■ Set exercise: Reproduce the records starting at the line that contains "This screenshot has width=860, height=553." and ending at the line that contains "pos(451,160)", requests included, adding 100 to every coordinate in the answers.

* * *

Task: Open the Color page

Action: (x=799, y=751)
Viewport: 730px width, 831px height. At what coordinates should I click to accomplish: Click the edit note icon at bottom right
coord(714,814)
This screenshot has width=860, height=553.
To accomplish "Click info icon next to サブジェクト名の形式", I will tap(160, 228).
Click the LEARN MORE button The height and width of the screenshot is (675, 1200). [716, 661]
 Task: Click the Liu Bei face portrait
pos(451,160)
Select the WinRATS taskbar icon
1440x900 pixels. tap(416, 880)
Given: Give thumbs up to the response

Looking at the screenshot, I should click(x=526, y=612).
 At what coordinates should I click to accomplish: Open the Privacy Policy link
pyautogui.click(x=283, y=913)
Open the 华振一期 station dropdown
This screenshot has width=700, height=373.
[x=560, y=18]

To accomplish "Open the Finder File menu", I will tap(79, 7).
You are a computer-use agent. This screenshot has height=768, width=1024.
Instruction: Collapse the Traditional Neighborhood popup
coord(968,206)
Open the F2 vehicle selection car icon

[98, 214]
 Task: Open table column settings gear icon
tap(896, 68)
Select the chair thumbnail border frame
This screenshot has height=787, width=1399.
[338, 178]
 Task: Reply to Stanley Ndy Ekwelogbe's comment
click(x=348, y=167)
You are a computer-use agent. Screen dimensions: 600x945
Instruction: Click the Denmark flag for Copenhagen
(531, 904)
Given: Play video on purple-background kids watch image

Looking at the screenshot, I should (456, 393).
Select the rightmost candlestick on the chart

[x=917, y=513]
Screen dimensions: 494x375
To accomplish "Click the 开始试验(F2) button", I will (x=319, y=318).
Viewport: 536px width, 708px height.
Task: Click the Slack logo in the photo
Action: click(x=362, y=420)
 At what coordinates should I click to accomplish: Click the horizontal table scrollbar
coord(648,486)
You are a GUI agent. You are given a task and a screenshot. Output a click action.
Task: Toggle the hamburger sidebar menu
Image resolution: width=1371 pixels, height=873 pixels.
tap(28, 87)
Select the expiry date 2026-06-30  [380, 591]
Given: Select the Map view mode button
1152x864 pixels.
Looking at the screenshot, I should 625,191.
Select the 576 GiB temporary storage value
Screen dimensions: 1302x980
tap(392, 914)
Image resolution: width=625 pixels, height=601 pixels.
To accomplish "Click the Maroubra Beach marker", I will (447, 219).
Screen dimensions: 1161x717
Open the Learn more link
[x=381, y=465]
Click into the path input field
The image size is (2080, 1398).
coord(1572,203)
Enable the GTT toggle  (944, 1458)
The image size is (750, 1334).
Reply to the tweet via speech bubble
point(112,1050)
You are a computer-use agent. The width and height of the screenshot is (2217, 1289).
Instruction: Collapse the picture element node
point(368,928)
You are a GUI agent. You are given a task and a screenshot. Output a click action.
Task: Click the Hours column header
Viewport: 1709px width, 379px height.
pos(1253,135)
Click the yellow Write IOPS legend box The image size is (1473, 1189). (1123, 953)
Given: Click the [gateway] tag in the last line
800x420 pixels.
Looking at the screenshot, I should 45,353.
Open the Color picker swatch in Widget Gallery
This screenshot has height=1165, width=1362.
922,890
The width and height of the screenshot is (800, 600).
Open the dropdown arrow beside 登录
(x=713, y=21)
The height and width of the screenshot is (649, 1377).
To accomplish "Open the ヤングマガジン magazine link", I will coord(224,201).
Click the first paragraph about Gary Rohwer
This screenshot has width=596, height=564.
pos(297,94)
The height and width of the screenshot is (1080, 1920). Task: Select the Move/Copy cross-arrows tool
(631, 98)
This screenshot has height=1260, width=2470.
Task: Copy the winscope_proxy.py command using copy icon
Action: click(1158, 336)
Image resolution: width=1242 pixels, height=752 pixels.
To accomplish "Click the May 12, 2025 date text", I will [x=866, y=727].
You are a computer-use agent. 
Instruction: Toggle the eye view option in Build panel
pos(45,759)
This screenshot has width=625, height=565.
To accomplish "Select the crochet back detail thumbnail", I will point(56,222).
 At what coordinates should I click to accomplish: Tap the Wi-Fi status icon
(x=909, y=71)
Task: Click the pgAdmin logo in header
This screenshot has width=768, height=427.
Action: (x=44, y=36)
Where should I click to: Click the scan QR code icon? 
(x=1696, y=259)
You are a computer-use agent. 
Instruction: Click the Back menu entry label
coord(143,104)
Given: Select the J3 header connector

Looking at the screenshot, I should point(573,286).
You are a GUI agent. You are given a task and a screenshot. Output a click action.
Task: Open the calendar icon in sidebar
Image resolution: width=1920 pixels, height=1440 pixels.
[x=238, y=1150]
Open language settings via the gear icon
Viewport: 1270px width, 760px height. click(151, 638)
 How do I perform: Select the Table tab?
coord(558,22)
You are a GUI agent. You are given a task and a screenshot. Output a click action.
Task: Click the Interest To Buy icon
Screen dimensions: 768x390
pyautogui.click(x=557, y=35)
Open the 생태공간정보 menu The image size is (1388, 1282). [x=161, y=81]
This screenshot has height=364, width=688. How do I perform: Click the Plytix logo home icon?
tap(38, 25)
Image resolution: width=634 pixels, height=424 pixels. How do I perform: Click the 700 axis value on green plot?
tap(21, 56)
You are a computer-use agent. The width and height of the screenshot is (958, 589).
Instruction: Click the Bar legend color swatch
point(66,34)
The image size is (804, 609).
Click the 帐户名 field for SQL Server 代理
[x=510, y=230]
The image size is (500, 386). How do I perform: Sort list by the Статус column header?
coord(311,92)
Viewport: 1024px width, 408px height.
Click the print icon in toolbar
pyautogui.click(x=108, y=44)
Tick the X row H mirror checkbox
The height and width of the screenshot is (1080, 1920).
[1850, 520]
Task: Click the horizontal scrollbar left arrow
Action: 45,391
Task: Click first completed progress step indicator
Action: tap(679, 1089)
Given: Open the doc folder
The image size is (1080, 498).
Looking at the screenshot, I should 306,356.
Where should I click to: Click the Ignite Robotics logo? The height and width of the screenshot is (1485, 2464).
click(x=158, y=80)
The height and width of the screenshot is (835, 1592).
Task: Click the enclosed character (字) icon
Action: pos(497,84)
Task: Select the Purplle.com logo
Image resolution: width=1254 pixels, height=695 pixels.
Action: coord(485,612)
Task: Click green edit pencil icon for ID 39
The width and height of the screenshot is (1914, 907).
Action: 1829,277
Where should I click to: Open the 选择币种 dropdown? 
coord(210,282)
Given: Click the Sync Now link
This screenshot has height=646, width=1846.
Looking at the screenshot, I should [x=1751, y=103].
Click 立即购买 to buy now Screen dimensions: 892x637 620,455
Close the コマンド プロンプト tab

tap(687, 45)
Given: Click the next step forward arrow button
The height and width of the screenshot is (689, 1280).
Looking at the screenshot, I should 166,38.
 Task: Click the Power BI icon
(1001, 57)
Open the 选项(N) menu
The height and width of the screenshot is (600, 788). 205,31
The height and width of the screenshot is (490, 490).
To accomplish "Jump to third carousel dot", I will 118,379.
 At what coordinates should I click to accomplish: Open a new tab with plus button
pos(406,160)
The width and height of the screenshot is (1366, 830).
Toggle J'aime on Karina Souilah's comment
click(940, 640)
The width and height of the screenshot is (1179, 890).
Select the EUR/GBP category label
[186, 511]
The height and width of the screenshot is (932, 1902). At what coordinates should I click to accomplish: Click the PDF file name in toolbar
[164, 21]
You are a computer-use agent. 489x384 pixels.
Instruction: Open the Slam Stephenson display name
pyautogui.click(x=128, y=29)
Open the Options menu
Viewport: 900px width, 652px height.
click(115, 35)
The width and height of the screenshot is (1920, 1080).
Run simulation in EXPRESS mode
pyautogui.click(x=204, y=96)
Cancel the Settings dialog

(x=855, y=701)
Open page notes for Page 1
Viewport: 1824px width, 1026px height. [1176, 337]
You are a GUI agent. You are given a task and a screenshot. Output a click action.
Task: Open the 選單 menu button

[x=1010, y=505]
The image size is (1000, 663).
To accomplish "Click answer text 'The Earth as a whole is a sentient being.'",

* * *

■ Written solution:
This screenshot has width=860, height=553.
To accomplish "Click info icon next to サブジェクト名の形式", I will tap(260, 328).
Click the LEARN MORE button The height and width of the screenshot is (675, 1200). [816, 761]
 Task: Click the Liu Bei face portrait
pos(551,260)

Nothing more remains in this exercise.